ホームIMICライブラリMMWR抄訳2020年(Vol.69)小児の定期接種ワクチンの注文数とワクチン接種に対す・・・
2020/05/15Vol. 69 / No. 19
MMWR69(19):591-593
Effects of the COVID-19 Pandemic on Routine Pediatric Vaccine Ordering and Administration — United States, 2020
2020年3月13日に、アメリカ合衆国大統領は新型コロナウイルス感染症(COVID-19)のパンデミックに対応して、国家非常事態宣言を発令した。それまでに、50州すべてで検査により確定診断された症例が報告され、定期的な予防、その他の緊急ではない治療を継続して提供しているアメリカの医療ケアシステムの能力に混乱が予測された。さらに、多くの州や地域にてCOVID-19蔓延を低減させるため、一時退避令(shelter-in-place)」や外出禁止令(stay-at-home)が発令され、家の外での移動は生活に必須な活動のみに限定された。

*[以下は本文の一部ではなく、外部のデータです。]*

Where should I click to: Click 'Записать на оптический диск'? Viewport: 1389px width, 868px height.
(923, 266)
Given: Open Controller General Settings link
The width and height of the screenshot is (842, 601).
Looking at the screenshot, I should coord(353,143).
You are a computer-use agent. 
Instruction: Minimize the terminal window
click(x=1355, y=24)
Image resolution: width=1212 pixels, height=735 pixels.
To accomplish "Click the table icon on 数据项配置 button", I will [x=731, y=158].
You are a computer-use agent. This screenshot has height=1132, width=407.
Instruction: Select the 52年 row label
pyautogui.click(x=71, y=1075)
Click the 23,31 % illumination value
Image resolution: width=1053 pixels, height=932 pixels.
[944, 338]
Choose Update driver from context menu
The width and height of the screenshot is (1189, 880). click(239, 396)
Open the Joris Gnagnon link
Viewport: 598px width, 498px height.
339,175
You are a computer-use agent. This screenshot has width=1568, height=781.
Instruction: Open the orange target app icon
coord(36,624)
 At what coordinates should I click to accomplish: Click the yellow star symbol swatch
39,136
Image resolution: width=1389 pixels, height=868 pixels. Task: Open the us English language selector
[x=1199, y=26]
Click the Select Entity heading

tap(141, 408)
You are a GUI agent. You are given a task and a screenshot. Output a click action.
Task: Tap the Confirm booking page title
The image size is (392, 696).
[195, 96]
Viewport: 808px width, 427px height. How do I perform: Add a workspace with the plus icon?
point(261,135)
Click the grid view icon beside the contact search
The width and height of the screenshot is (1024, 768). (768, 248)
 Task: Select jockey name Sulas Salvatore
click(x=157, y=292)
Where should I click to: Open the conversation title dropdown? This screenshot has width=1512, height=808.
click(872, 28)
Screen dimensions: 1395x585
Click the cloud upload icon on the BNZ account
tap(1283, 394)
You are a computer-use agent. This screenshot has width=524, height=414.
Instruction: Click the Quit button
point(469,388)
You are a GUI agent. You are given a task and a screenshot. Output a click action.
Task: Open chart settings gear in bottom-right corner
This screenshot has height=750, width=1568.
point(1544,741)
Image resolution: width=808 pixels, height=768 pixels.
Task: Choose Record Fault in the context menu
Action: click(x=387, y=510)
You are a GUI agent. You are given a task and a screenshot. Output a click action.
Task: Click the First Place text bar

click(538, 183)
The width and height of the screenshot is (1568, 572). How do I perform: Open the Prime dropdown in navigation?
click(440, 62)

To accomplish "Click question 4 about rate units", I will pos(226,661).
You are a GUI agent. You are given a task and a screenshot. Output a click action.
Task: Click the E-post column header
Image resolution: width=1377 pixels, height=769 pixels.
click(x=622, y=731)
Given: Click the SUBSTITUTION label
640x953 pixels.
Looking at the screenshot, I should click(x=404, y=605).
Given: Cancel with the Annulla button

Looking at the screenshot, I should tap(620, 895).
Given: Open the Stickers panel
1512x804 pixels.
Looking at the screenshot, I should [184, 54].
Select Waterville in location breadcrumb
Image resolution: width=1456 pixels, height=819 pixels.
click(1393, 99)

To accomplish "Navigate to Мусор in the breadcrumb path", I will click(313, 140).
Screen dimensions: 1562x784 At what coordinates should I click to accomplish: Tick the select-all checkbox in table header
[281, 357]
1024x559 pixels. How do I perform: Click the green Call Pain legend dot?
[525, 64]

CDCは3月24日、定期的な小児科検診と小児予防接種の重要性(特に多くの小児用ワクチンが推奨される生後24カ月以下の幼児に対する)を強調するガイダンスを掲載した。CDCのVaccine Tracking Systemのデータによると、期間1(2019年1月7日~4月21日)と比較して期間2(2020年1月6日~4月19日)では、Vaccines for Children Program(VFC)が資金提供し、Advisory Committee on Immunization Practicesが推奨するインフルエンザ以外の小児用ワクチン、麻疹含有ワクチンの注文数が著しく減少している。この減少は国家非常事態宣言の翌週から始まり、他のワクチンの注文数も同様に減少した。また、Vaccine Safety Datalinkのデータによれば、2020年3月16日から始まる週における麻疹含有ワクチン投与の減少も伴っている。生後24カ月以下の幼児では24カ月を超える幼児と比較して、ワクチン接種の減少は目立たず、その後の3月下旬にワクチン接種の増加は、より顕著であった。小児用定期摂取ワクチンの注文数とワクチン接種数の減少が確認されたことは、アメリカの小児とその地域が、ワクチンで予防可能な疾患のアウトブレイクのリスク上昇に直面していることを示している可能性がある。COVID-19パンデミックが続いているような状況下であったとしても、ワクチンで予防可能な深刻な疾患から子供を守ることは極めて必要であるということを、親に再認識させることは重要である。迅速なキャッチアップ接種を達成するために、医療従事者と地域レベル、州レベル、連邦レベルでの公衆衛生当局の間で継続的な協調的努力が必要となるだろう。